Monsieur Baker ne se gênait pas pour reluquer mon corps pendant que je cherchais une excuse polie sur la raison de ma présence devant son bureau. Je ne pouvais clairement pas compter sur l'aide de ce cher Natan qui semblait prendre beaucoup de plaisir à me voir ainsi déstabilisée.
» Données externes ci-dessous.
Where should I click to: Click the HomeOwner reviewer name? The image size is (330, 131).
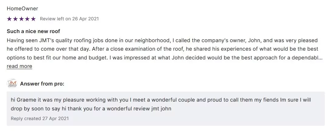click(x=22, y=8)
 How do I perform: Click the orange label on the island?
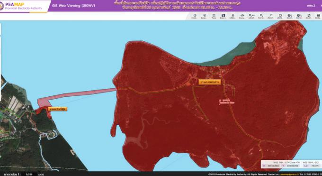point(210,82)
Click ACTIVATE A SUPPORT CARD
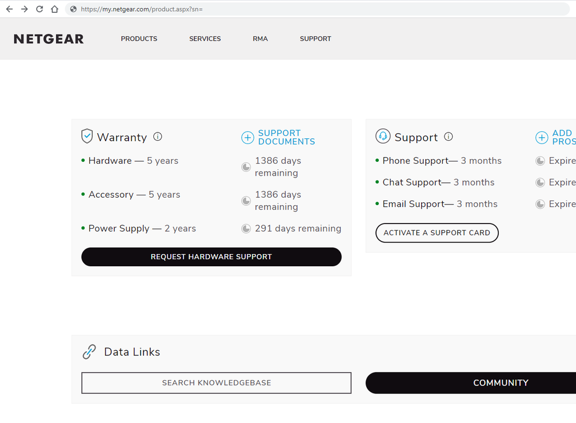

Je n'aurais même pas été étonnée qu'il sorte son portable pour immortaliser l'instant... C'était franchement son genre.
— Eh bien je...
— C'est de ma faute Chef, la demoiselle devant vous refusait de l'aide, j'ai donc donné un peu d'air à Monsieur Reed pour qu'il puisse bosser sans qu'elle ne le morde.
Ce que j'admirais chez Natan c'était sa capacité à me sortir d'une situation tout en m'enfonçant plus profondément dans une autre, sans même s'en rendre compte. Je savais pertinemment qu'à cet instant précis le mec devant moi n'avait retenu qu'une seule information. Une seule.
— Vous mordez ? Railla-t-il
Et voilà... Qu'est-ce que je disais...
Je croisais mes jambes en arquant un sourcil, un sourire provocant s'étirant sur mes lèvres.
— Seulement dans l'action.
Oh eh, c'est pas moi qui ait commencé hein !
Un éclat s'alluma dans son regard et je ricanais avant de reporter mon regard vers Natan qui ne perdait pas une miette du spectacle. Je le connaissais assez pour savoir que me voir flirter avec le chef ne lui plaisait absolument pas... Orgueil de mec oblige... Enfin, orgueil de Natan Herrero surtout...
— Cela vous direz un restaurant afin de parler travail ?
Je me demandais, tout en lui lançant un regard charmeur, à combien de demoiselles de cette entreprise il avait fait le coup. J'en avait compté une trentaine... Mais j'avais bien dû en rater. Je fus étonnée que cela fonctionne encore, mais il paraîtrait que l'homme devant moi était un bon coup. C'était donc un lourdingue, mais qui savait baiser... Cela semblait rétablir la balance. Question de goût quoi. Personnellement croiser mon plan cul sur mon lieu de travail cela ne me disait absolument rien. Je soupirais doucement avant de me redresser, attrapant ma chaise du bout des doigts en souriant à mon supérieur.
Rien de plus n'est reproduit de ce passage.